From: Usama Arif <usamaarif642@gmail.com>
To: Barry Song <baohua@kernel.org>
Cc: akpm@linux-foundation.org, linux-mm@kvack.org,
hannes@cmpxchg.org, riel@surriel.com, shakeel.butt@linux.dev,
roman.gushchin@linux.dev, yuzhao@google.com, david@redhat.com,
ryan.roberts@arm.com, rppt@kernel.org, willy@infradead.org,
cerasuolodomenico@gmail.com, corbet@lwn.net,
linux-kernel@vger.kernel.org, linux-doc@vger.kernel.org,
kernel-team@meta.com
Subject: Re: [PATCH v3 4/6] mm: Introduce a pageflag for partially mapped folios
Date: Wed, 14 Aug 2024 12:11:26 +0100 [thread overview]
Message-ID: <925804e4-0b33-45eb-905d-e00f67192828@gmail.com> (raw)
In-Reply-To: <CAGsJ_4x+5fiCoWv4G0NsYq+aJRqZsrCEHO_DF+CnNFdqx0VgMQ@mail.gmail.com>
On 14/08/2024 11:44, Barry Song wrote:
> On Wed, Aug 14, 2024 at 12:03 AM Usama Arif <usamaarif642@gmail.com> wrote:
>>
>> Currently folio->_deferred_list is used to keep track of
>> partially_mapped folios that are going to be split under memory
>> pressure. In the next patch, all THPs that are faulted in and collapsed
>> by khugepaged are also going to be tracked using _deferred_list.
>>
>> This patch introduces a pageflag to be able to distinguish between
>> partially mapped folios and others in the deferred_list at split time in
>> deferred_split_scan.

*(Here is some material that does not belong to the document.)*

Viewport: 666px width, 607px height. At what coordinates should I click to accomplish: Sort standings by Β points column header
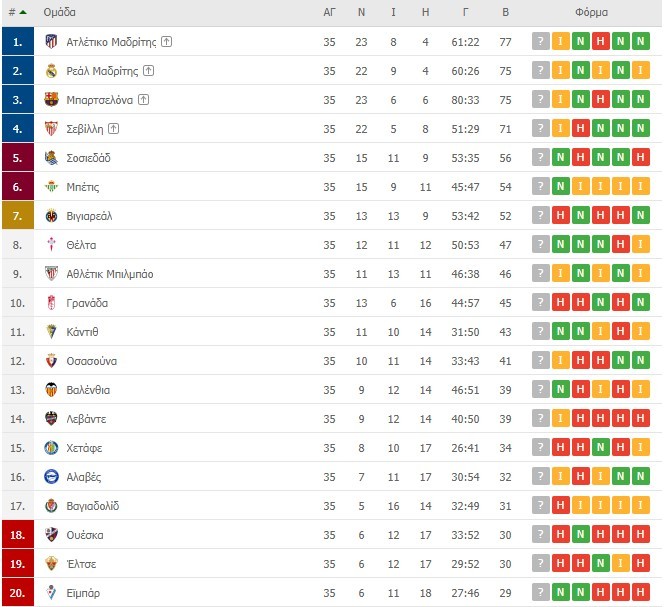tap(506, 13)
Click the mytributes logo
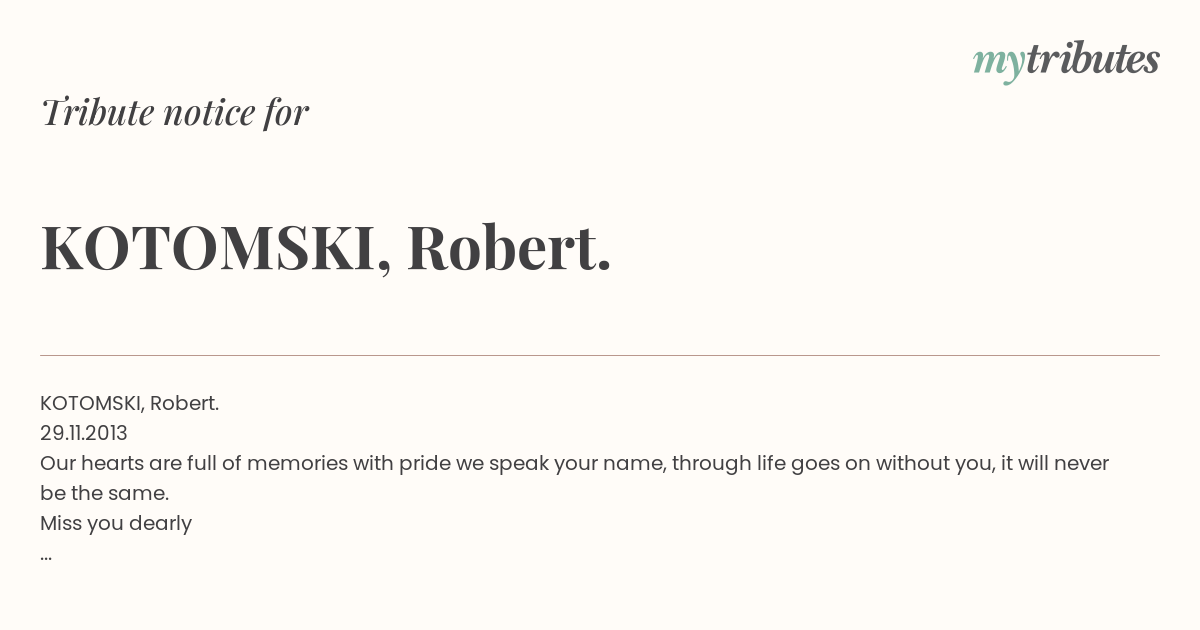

Its needed as __folio_remove_rmap decrements
>> _mapcount, _large_mapcount and _entire_mapcount, hence it won't be
>> possible to distinguish between partially mapped folios and others in
>> deferred_split_scan.
>>
>> Eventhough it introduces an extra flag to track if the folio is
>> partially mapped, there is no functional change intended with this
>> patch and the flag is not useful in this patch itself, it will
>> become useful in the next patch when _deferred_list has non partially
>> mapped folios.
>>
>> Signed-off-by: Usama Arif <usamaarif642@gmail.com>
>> ---
>> include/linux/huge_mm.h | 4 ++--
>> include/linux/page-flags.h | 3 +++
>> mm/huge_memory.c | 21 +++++++++++++--------
>> mm/hugetlb.c | 1 +
>> mm/internal.h | 4 +++-
>> mm/memcontrol.c | 3 ++-
>> mm/migrate.c | 3 ++-
>> mm/page_alloc.c | 5 +++--
>> mm/rmap.c | 3 ++-
>> mm/vmscan.c | 3 ++-
>> 10 files changed, 33 insertions(+), 17 deletions(-)
>>
>> diff --git a/include/linux/huge_mm.h b/include/linux/huge_mm.h
>> index 4c32058cacfe..969f11f360d2 100644
>> --- a/include/linux/huge_mm.h
>> +++ b/include/linux/huge_mm.h
>> @@ -321,7 +321,7 @@ static inline int split_huge_page(struct page *page)
>> {
>> return split_huge_page_to_list_to_order(page, NULL, 0);
>> }
>> -void deferred_split_folio(struct folio *folio);
>> +void deferred_split_folio(struct folio *folio, bool partially_mapped);
>>
>> void __split_huge_pmd(struct vm_area_struct *vma, pmd_t *pmd,
>> unsigned long address, bool freeze, struct folio *folio);
>> @@ -495,7 +495,7 @@ static inline int split_huge_page(struct page *page)
>> {
>> return 0;
>> }
>> -static inline void deferred_split_folio(struct folio *folio) {}
>> +static inline void deferred_split_folio(struct folio *folio, bool partially_mapped) {}
>> #define split_huge_pmd(__vma, __pmd, __address) \
>> do { } while (0)
>>
>> diff --git a/include/linux/page-flags.h b/include/linux/page-flags.h
>> index a0a29bd092f8..cecc1bad7910 100644
>> --- a/include/linux/page-flags.h
>> +++ b/include/linux/page-flags.h
>> @@ -182,6 +182,7 @@ enum pageflags {
>> /* At least one page in this folio has the hwpoison flag set */
>> PG_has_hwpoisoned = PG_active,
>> PG_large_rmappable = PG_workingset, /* anon or file-backed */
>> + PG_partially_mapped, /* was identified to be partially mapped */
>> };
>>
>> #define PAGEFLAGS_MASK ((1UL << NR_PAGEFLAGS) - 1)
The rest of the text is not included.